Dopo che quotidiani e televisioni avevano stamburato nei giorni decisivi – cioè a rivolte e a massacri in corso – sulla regia camorristica o anarco-insurrezionalista delle proteste che hanno attraversato le carceri nel marzo del 2020, stamburamento finalizzato a reprimere le voci e le iniziative di solidarietà e, soprattutto, ad applicare le cosiddette misure alternative con il contagocce, nell’estate del 2022 arriva una Relazione del Dipartimento dell’Amministrazione Penitenziaria che esclude come “complottista” la tesi di una regia di qualunque tipo riguardo alle rivolte. L’Organo che ha coordinato la strage, i pestaggi e le torture ci informa ora che le proteste erano spontanee e determinate dalla sospensione dei colloqui, dal sovraffollamento e dalla paura dei contagi. E a dirci che la tesi della regia esterna era ovviamente priva di ogni fondamento sono i giornalisti di «Repubblica», quasi che i loro lettori la suddetta tesi se la fossero inventata da soli. Intanto, mentro l’ovvio non sfiorava nemmeno le pagine di quei servi, il ritornello mafia-anarchici (e 41-bis) ha contribuito a produrre il risultato ben concreto di spedire in Sardegna e in 41-bis l’anarchico Alfredo Cospito.
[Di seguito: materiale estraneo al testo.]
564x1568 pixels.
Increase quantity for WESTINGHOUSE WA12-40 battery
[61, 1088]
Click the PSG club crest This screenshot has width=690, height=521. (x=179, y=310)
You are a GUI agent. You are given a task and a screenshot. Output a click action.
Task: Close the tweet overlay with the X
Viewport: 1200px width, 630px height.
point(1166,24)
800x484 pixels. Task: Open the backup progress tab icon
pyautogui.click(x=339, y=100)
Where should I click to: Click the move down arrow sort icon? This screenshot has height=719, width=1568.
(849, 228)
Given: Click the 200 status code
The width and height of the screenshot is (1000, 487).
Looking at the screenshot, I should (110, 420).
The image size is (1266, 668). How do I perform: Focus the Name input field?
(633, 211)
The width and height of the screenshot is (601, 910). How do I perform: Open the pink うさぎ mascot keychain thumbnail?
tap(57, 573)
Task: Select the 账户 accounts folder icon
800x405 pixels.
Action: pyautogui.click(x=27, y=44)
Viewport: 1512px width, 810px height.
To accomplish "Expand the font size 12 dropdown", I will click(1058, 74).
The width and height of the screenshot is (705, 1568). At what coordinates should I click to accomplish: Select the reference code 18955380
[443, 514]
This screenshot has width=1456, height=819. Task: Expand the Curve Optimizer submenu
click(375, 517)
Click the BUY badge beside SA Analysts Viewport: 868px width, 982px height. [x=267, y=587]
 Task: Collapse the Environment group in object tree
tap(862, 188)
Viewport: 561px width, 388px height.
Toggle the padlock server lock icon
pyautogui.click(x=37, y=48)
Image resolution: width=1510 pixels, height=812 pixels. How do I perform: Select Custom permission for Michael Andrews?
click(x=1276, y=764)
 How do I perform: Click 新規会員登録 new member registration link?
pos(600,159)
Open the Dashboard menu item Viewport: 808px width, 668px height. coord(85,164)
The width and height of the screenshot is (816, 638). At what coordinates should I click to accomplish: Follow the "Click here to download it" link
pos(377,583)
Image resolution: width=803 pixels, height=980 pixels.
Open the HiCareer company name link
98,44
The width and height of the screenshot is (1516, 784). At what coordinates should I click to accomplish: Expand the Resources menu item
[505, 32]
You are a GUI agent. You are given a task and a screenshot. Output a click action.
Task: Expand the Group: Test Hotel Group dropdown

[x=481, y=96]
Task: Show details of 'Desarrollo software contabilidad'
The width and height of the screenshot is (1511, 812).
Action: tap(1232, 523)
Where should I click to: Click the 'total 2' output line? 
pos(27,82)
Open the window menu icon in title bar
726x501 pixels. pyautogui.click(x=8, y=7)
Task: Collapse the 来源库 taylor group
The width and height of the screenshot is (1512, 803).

Il secondo esempio ha una portata storico-sociale decisamente più ampia. I DPCM – inaugurati da Conte subito dopo la strage nelle carceri, vero atto fondativo in Italia dell’Emergenza Covid-19 – hanno avuto come centro strategico la convinzione generale che non esistessero terapie domiciliari efficaci contro la malattia. Conosciamo il seguito: confinamenti, telelavoro e telescuola, coprifuoco, generali NATO nominati Commissari straordinari, sperimentazione di massa di prodotti biotecnologici, lasciapassare ecc. Un seguito – vero e proprio passaggio qualitativo verso l’incarcerazione individuale e collettiva nel tecnomondo – che ha provocato morti supplementari, angosce, divisioni, sospensioni dal lavoro tutt’ora in corso, segregazione sociale. Ebbene, qualche giorno fa «The Lancet» pubblica un ampio studio da cui emerge che l’uso precoce di antinfiammatori contro il Covid avrebbe potuto ridurre le ospedalizzazione fino al 90%; cioè quello che centinaia di medici di base sostenevano fin dall’aprile del 2020 (trattati per questo da ciarlatani e cacciatori di UFO). Lasciamo perdere qui i grotteschi contorsionismi con cui la stampa italiana ha riportato la notizia (Prima non si sapeva! Il ministero li ha sempre consigliati! I no vax strumentalizzano lo studio a fini politici!) e chiediamoci perché la rivista inglese – la stessa dello “studio” taroccato (e ritirato) sui rischi dell’idrossiclorochina e, soprattutto, dell’ammonimento preliminare (7 marzo 2020) di Peter Daszack & C. sul fatto che ogni dubbio sull’origine zoonotica del virus rientrasse nelle «teorie della cospirazione», dando il la all’impiego ossessivo e indiscriminato del termine «complottismo» – pubblica ora un simile lavoro. La «scienza» c’entra come i cavoli a merenda. Certe verità prima o poi diventano inaggirabili: tanto vale assecondarle. Quanto ai dissidenti radiati, insultati e censurati, nessun problema: entro la fine del secolo, li riabiliteremo tutti.